BEGIN Selected text

2

It seems putting an array of strings into an numpy array takes over 20 times more memory than the raw array. I could understand that it would take 10% more memory due to some overhead, but I would like to know why it takes 2000% percent more.

import numpy as np
from sys import getsizeof

txt = ["adsfjwofj owejifowijefiwjfoi of wofjwoijfwoijfoiwej"]
print(getsizeof(txt))

txts = [txt for _ in range(10000)]
print(getsizeof(txts))

txts_np = np.array(txts)
print(getsizeof(txts_np))

The output:

72
87624
2040112

I thought there was something wrong with my installation, but I tried it also on another machine with a different numpy version and got the same result.

END Selected text
BEGIN Stored data

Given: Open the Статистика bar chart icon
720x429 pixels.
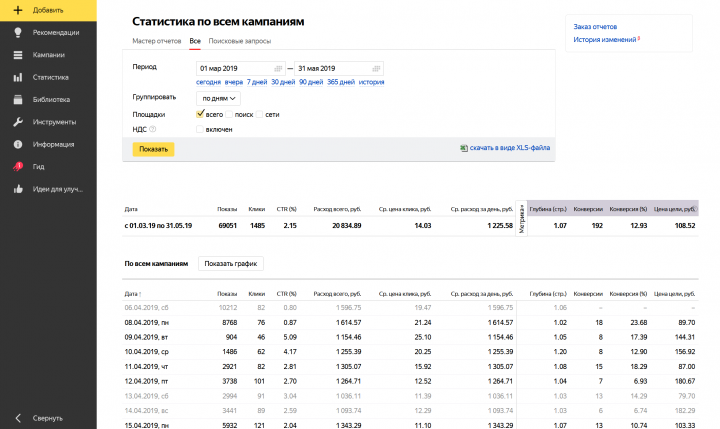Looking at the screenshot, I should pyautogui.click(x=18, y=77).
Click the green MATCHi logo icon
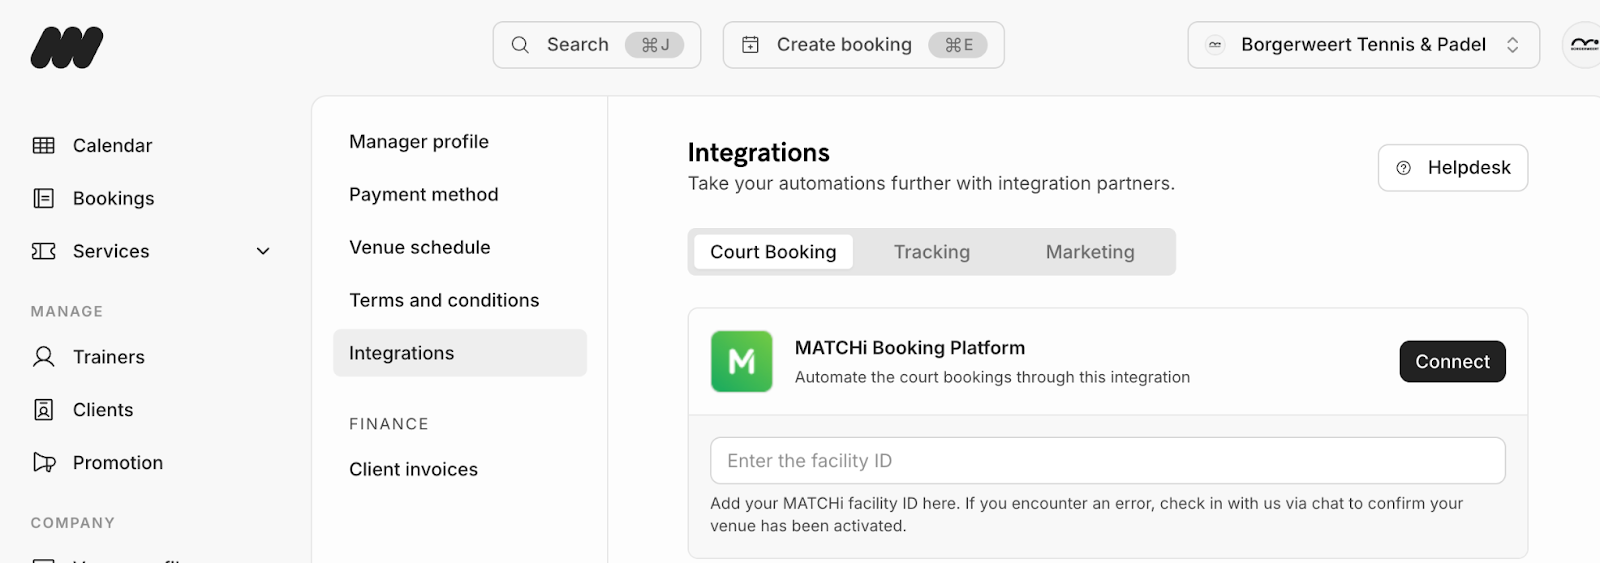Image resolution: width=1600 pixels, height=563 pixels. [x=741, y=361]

END Stored data
BEGIN Stored data

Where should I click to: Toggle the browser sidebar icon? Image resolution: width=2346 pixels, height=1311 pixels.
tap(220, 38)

END Stored data

» **The task**
Please pick up the post about memory use of a numpy array of strings after its last sentence and keep writing it. None of the lines are needed for what comes next.

» **Written response**
toto2
  • 5,306
  • 21
  • 24
  • 2
    `getsizeof` isn't recursive, list don't contain the actual objects, they contain pointers to them. A more fair comparison will be: `sum(getsizeof(x) for x in txts)`. I am not sure how `__sizeof__` works in case of nd arrays though, if it's implemented. – Ashwini Chaudhary Aug 01 '18 at 17:42
  • 1
    https://stackoverflow.com/questions/14208410/deep-version-of-sys-getsizeof – Fred Aug 01 '18 at 17:46

1 Answers1

0

This is a self-answer since it was answered in the comments by @Ashwini Chaudhary.

My observation that numpy takes much more memory than a raw array is not valid. sys.getsizeof is not a good tool for reporting memory usage: it seems that it reports correctly the size of the numpy array, but only the size occupied by the pointers in the raw array.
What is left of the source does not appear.